Strategi Memperkuat Hak Tenurial untuk Tata Kelola yang Lebih Baik
Untuk menjadikan hak tenurial sebagai fondasi yang efektif bagi tata kelola hutan yang adil dan berkelanjutan, beberapa strategi berikut penting diterapkan:
- Pengembangan kerangka hukum dan kebijakan yang inklusif: Negara perlu memastikan bahwa regulasi dan kebijakan mengenali baik hak formal maupun hak kebiasaan masyarakat adat dan lokal.
- Pemetaan partisipatif dan dokumentasi hak lokal: Melibatkan masyarakat lokal dalam pemetaan batas lahan, penggunaan tradisional dan dokumentasi hak menambah legitimasi dan kepastian hak.
- Penegakan hukum dan penyelesaian konflik yang efektif: Sistem yang adil, transparan, dan responsif terhadap sengketa tenurial sangat membantu menciptakan lingkungan pengelolaan hutan yang stabil.

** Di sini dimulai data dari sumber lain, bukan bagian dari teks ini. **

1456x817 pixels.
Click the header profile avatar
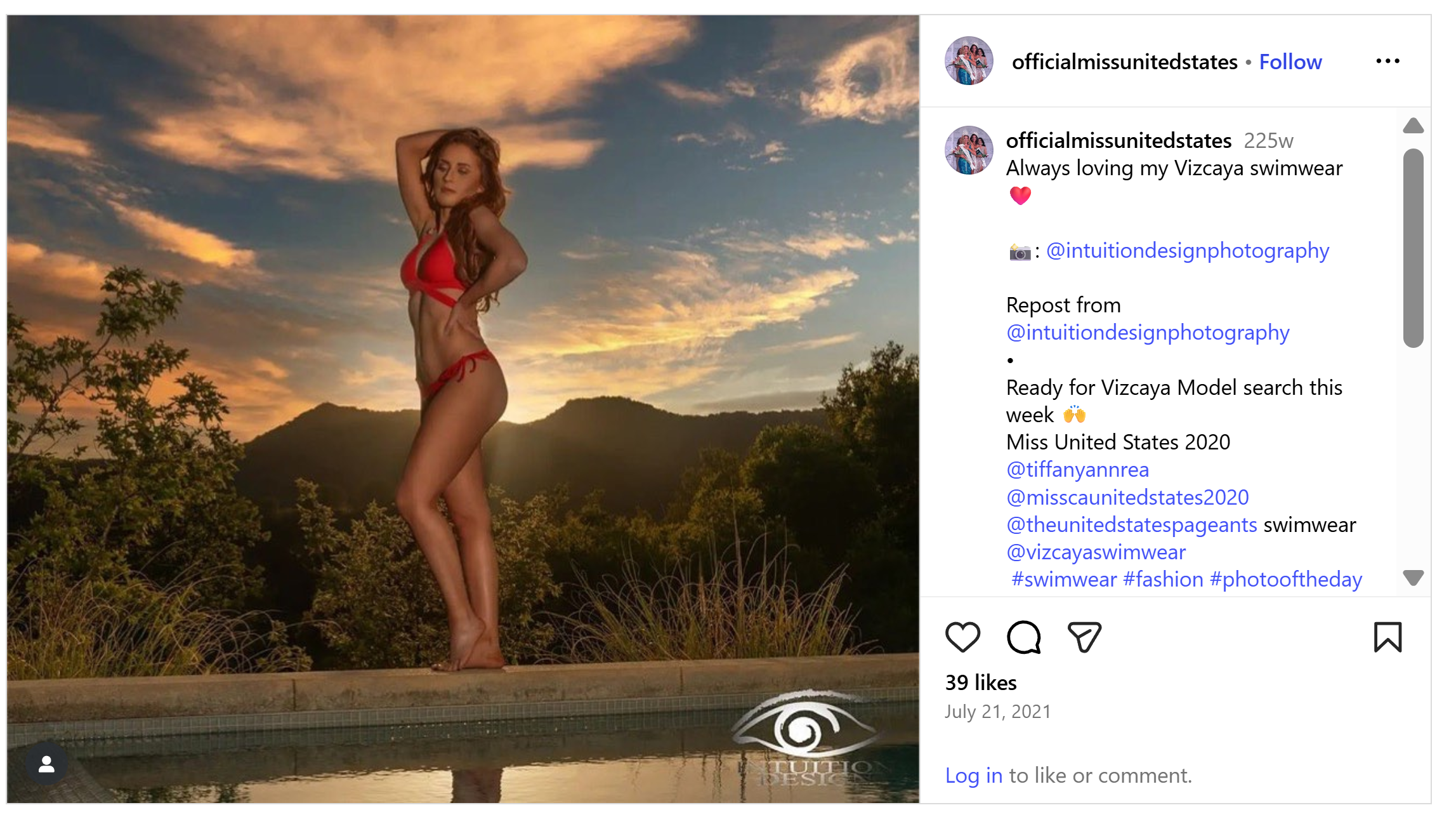point(969,61)
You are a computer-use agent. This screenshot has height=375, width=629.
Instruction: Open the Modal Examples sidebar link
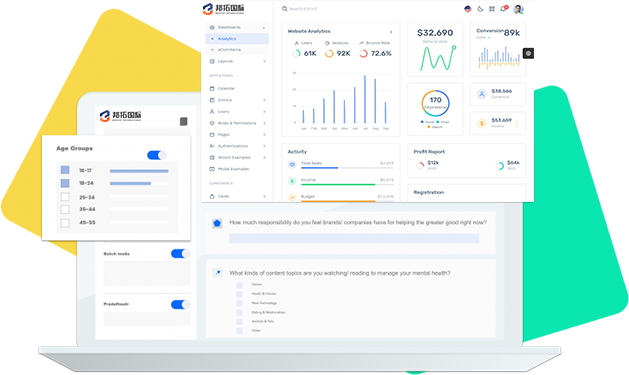pyautogui.click(x=233, y=169)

- Pemajuan kapasitas masyarakat dan pemangku kepentingan: Pelatihan, sosialisasi, dan pemberdayaan masyarakat lokal dalam hak, pengelolaan, dan peran pengambilan keputusan memperkuat tata kelola.
- Integrasi standar sertifikasi dan skema keberlanjutan: Standar seperti FSC membantu menjembatani pengakuan hak tenurial dengan praktik pengelolaan hutan yang bertanggung jawab secara sosial dan lingkungan.
Kesimpulan
Hak tenurial bukan hanya aspek teknis pemilikan atau penggunaan lahan; ia merupakan fondasi krusial bagi tata kelola hutan yang adil yang menghormati hak masyarakat, memberi mereka peran dan manfaat serta berkelanjutan yang menjaga hutan untuk generasi kini dan mendatang. Kepastian hak pengelolaan hutan memfasilitasi investasi jangka panjang, partisipasi lokal, dan pengelolaan yang bertanggung jawab. Untuk mencapai hal itu, diperlukan upaya bersama antara pemerintah, masyarakat lokal dan adat, sektor swasta, serta regulasi dan mekanisme sertifikasi seperti FSC yang mengarusutamakan hak tenurial dalam kerangka pengelolaan hutan yang baik.
Referensi Artikel :
- Food and Agriculture Organization of the United Nations (FAO). Forest tenure.
- Food and Agriculture Organization of the United Nations & International Institute for Environment and Development (IIED). Improving Governance of Forest Tenure: A Practical Guide. 2013.
- Forest Stewardship Council. Principles and Criteria for Forest Stewardship.
- CIFOR (Centre for International Forestry Research). Equal opportunities, gender, justice and tenure.